Working line by line, output the entries below exactly as they appear.

**********

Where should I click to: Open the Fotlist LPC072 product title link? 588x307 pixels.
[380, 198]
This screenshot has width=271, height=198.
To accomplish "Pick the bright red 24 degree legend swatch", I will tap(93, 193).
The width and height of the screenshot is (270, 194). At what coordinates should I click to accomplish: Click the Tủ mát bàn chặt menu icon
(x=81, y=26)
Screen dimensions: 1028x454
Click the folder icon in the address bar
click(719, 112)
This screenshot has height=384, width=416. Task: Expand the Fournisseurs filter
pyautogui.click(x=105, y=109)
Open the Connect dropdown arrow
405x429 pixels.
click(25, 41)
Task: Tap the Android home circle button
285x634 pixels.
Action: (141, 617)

**********

### Exercise answer
Where should I click to: Open the Fotlist LPC072 product title link? 588x307 pixels.
[380, 198]
This screenshot has width=271, height=198.
To accomplish "Pick the bright red 24 degree legend swatch", I will tap(93, 193).
The width and height of the screenshot is (270, 194). At what coordinates should I click to accomplish: Click the Tủ mát bàn chặt menu icon
(x=81, y=26)
Screen dimensions: 1028x454
Click the folder icon in the address bar
click(719, 112)
This screenshot has height=384, width=416. Task: Expand the Fournisseurs filter
pyautogui.click(x=105, y=109)
Open the Connect dropdown arrow
405x429 pixels.
click(25, 41)
Task: Tap the Android home circle button
285x634 pixels.
Action: (141, 617)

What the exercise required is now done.